La Grande Messe en Ut Mineur est la deuxième grande œuvre sacrée de Mozart, après le Requiem. Comme celui-ci elle est également inachevée, mais beaucoup plus aboutie de la main du compositeur car ne manquent que l'Agnus Dei et une partie du Gloria. L'interprétation sur instruments d'époque avec un effectif choral très réduit (seulement 26 chanteurs) en révèle toute l'admirable facture, surtout quand elle est servie par deux ensembles rompus à ce type d'interprétation et qui font corps depuis plus de 40 ans avec leur leader attitré, Sir John Eliot Gardiner, dirigeant à mains nues et par cœur un répertoire dont il maîtrise les moindres recoins tel un jardinier qui connaît le moindre des buissons de son jardin anglais.

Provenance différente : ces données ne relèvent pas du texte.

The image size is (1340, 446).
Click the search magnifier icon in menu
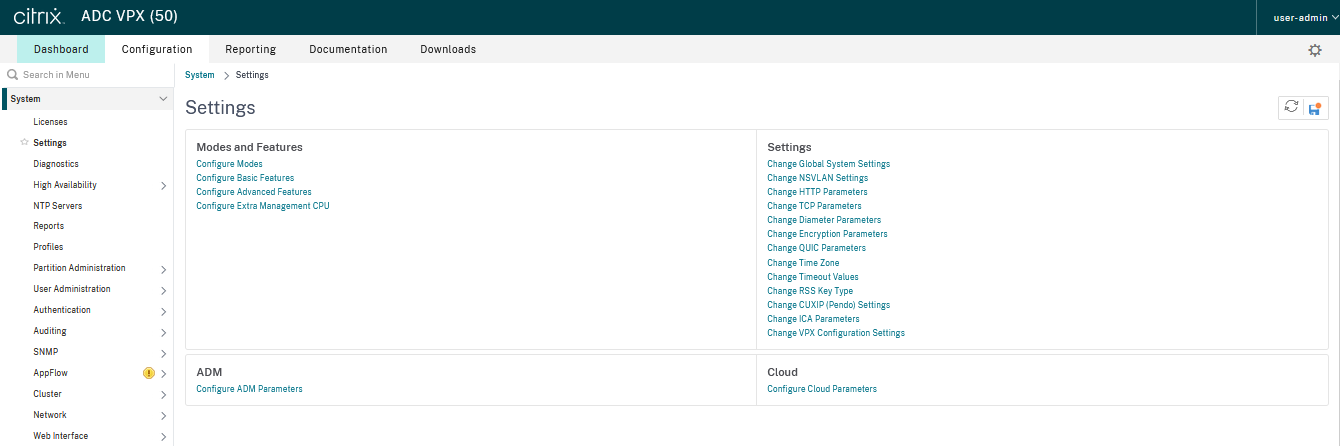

Les English Baroque Soloists entament le programme par une 40ème symphonie de Mozart interprétée debout (sauf les cordes graves). Les premières minutes de l'Allegro initial surprennent tant cette musique est entrée dans la tête de beaucoup avec une interprétation "classique" à effectif plus important. Passée la nécessaire acclimatation à ces sonorités moins opulentes, on est frappé par la magnifique articulation et l'extrême dynamisme de cette interprétation. Gardiner imprime une tension très expressive, sans nervosité apparente.
L'andante est un peu moins convaincant, même si le faible effectif de cordes permet de mettre en valeur les superbes bois, qui se répondent de manière très homogène. Le menuet, enlevé de manière très volontaire par le chef avec des accents très marqués est néanmoins très dansant. Le finale enfin, très fiévreux mais parfaitement maîtrisé, conclut la célèbre symphonie avec une autorité triomphante, pareille à l'assurance d'un chef sûr de ses effets et de sa maîtrise de musiciens qui lui paraissent complètement inféodés.
En deuxième partie, avec la sublime Messe en Ut Mineur c'est le triomphe des voix. Le Monteverdi Choir, héros de cette soirée, est un choeur de solistes : l'entrée solennelle et hiératique du Kyrie est impressionnante par la puissance et l'homogénéité que déploient ces seulement 26 chanteurs et sans doute qu'à l'écoute en aveugle on jurerait qu'ils sont au moins le double. Deuxième excellente surprise de ce début de messe, la magnifique et rayonnante Amanda Forsythe qui, dès son entrée dans le Christe, et malgré des tempi alanguis, se joue sans aucun effort apparent de la virtuosité et des redoutables écarts de tessiture de ce rôle écrit pour Constance Weber, qui allait devenir l'épouse Mozart et l'interprètera à la création de l'œuvre.